Did I fail to mention
that I was in Nevada at the time, in the middle of a gig with Steppen
Stonz at the Atlantis in Reno?
They've refused to answer any of my phone calls or text messages
since. And with me eight hundred miles away and unable to do anything
to rectify the situation, I told Joy that I'd do what I could when I
got back to town.
She
wound up in the spare bedroom of a friend of ours, and I stayed with
her there for a week or so, until my next run to Nevada. I spent that
time trying to make arrangements for a more permanent place to stay,
and we got my father to agree to buy a fifth-wheel trailer for us
that we could move to a local RV park. I'd have to quit the band and
get a real job, but by now I was angry enough that I was willing to
overcome my general antipathy towards the normal workaday world and
join in for however long was necessary. The fun part would be
actually finding a job in a county with an effective unemployment
rate still around fifteen to twenty percent. But more on that later.
I
still had one last run to Nevada to make, and ties to sever as gently
as possible. A week in Elko came first at the Red Lion, and that went
pretty well, other than our keyboard player Chris deciding to bail on
us at the absolute last minute. Jef Derderian came back to help us
out for a few days before a new player came in to play the last night
of that gig. He's a nice kid from Las Vegas named Dominico – sorry,
I don't have his last name. He was another friend of Jef's,
continuing that strange line of players that have passed through the
band since Mike and Arthur sent Cliff packing. Miguel, Alex, Jef,
Chris, and now Dominico. That lack of consistency must be driving
Mike and Arthur nuts. And my impending departure wouldn't help things
any. After Elko, we had a few days off before heading to Minden for
three nights at the Carson Valley Inn. I set up the pop-up trailer
and settled in for a few days to recover and plot a strategy to break
the news as gently as possible to the guys while we were in Minden.

> _DIRECTIVES_:
#1 In the Nevada gig account, at which venue did the week in Elko take place?
#2 Please mark each statement as agreeing with the Nevada gig account or not, and quote the words that decide it: (a) Chris, the keyboard player, quit at the last minute before the Elko week. (b) The narrator's father agreed to buy a house for the couple. (c) The Minden engagement at the Carson Valley Inn ran for three nights.
#3 Return the stretch of the Nevada gig account from "They've refused to" through "back to town.".
The entries after this point are separate material, unrelated to the Nevada gig account.

Item-finding entries
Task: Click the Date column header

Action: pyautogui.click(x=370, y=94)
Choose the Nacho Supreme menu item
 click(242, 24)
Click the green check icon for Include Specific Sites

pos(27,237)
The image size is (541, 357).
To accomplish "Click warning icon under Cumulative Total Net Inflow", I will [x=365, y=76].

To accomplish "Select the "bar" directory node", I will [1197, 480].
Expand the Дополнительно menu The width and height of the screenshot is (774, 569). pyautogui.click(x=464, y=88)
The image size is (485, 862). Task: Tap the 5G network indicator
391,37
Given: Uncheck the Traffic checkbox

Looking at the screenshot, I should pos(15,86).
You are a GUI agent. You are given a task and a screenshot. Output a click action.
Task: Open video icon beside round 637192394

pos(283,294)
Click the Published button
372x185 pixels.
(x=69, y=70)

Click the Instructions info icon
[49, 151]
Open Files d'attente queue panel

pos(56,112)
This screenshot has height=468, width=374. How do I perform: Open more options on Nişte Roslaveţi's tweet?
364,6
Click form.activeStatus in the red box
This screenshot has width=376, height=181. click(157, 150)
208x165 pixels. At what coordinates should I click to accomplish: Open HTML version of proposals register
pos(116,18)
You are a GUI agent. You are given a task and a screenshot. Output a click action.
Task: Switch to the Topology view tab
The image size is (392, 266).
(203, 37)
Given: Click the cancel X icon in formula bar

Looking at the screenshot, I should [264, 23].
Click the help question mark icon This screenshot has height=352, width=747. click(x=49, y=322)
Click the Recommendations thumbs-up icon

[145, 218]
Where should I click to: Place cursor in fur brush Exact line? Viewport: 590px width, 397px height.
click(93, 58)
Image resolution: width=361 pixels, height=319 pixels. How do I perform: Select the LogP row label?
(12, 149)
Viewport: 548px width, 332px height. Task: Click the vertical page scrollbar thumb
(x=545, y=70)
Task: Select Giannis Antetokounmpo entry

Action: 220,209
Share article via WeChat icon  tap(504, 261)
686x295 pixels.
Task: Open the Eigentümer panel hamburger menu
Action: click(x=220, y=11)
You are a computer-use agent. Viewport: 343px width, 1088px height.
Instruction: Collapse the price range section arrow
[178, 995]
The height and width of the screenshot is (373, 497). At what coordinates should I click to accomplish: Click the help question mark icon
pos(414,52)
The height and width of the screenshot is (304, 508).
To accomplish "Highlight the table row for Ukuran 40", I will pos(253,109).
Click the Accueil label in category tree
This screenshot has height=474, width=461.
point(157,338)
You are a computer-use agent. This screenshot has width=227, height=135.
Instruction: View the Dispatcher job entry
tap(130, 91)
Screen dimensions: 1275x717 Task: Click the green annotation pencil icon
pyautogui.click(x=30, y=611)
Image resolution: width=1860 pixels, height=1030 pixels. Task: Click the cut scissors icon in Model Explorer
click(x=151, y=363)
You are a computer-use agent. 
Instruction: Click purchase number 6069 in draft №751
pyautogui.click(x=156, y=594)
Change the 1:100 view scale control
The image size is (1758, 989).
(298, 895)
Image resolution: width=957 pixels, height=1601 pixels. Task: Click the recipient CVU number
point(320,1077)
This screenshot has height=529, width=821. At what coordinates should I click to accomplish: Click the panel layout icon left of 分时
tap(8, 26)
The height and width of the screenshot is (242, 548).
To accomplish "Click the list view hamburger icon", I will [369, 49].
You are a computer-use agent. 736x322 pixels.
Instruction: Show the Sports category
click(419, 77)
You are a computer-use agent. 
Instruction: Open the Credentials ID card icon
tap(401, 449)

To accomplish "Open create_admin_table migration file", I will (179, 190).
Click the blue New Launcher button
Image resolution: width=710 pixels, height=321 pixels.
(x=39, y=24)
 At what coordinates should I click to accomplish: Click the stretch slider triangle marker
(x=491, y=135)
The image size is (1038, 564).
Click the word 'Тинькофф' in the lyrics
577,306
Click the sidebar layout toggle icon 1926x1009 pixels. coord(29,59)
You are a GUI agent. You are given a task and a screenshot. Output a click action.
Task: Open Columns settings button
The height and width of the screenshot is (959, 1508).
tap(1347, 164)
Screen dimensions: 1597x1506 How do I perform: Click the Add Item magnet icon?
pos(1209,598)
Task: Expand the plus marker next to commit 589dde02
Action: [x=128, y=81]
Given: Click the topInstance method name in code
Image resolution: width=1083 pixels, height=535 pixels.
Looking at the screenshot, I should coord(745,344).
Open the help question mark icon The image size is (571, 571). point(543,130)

> _TASK-BY-TASK SOLUTIONS_:
#1 The Red Lion.

#2
(a) Yes: "our keyboard player Chris deciding to bail on us at the absolute last minute"
(b) No: "we got my father to agree to buy a fifth-wheel trailer for us"
(c) Yes: "heading to Minden for three nights at the Carson Valley Inn"

#3
They've refused to answer any of my phone calls or text messages
since. And with me eight hundred miles away and unable to do anything
to rectify the situation, I told Joy that I'd do what I could when I
got back to town.